Indirect T cell allorecognition: a cyclosporin A resistant pathway for T cell help for antibody production to donor MHC antigens

Abstract

LEW (RT1 1) rats were primed for indirect allorecognition of DA (RT1 avl) MHC molecules by immunizing either with synthetic peptides corresponding to the polymorphic regions of the RT1.A avl classical class I MHC molecule, or with the isolated, denatured chains of the RT1.A class I, RT1.Bα class II and RT1.Bβ class II MHC molecules of the DA strain.

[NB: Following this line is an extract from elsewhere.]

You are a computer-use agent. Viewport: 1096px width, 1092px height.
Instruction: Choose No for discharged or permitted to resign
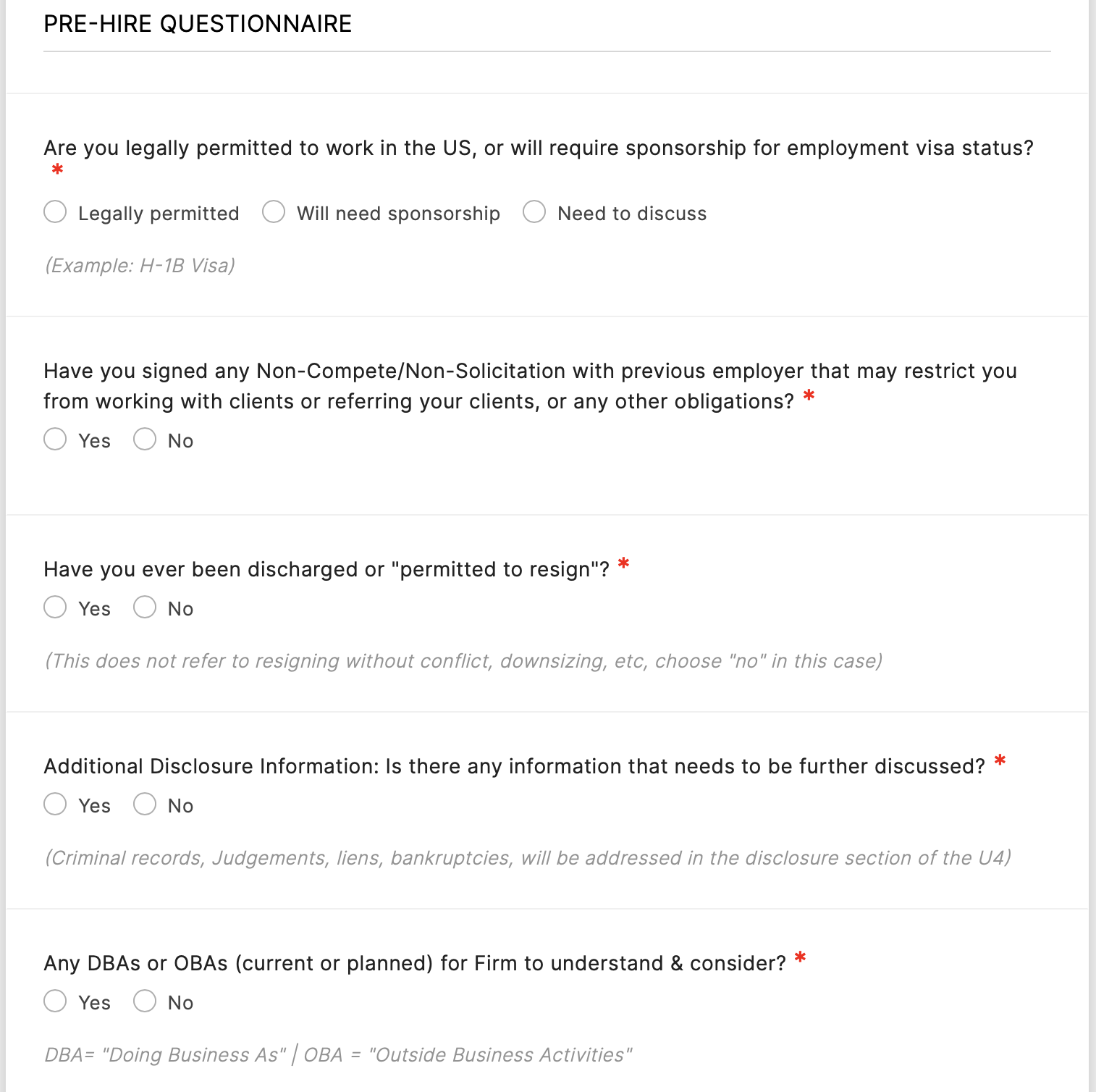click(x=145, y=608)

These primed LEW rats received DA kidney allografts and were treated after grafting with cyclosporin A. Unprimed LEW controls mount a vigorous rejection response to DA kidney allografts and produce a strong antibody response to DA class I MHC antigens. Both the rejection and the antibody responses are virtually completely suppressed by cyclosporin A treatment in these controls. Priming to indirect allorecognition of donor MHC antigens did not diminish the effectiveness of cyclosporinA in suppressing the acute rejection of DA kidney grafts, but cyclosporin A could not suppress the early antibody response to the grafts in the primed rats. This findinf could be of importance in clinical transplantation, where antibody-mediated graft damage might play an important role in both acute vascular rejection and chronic rejection.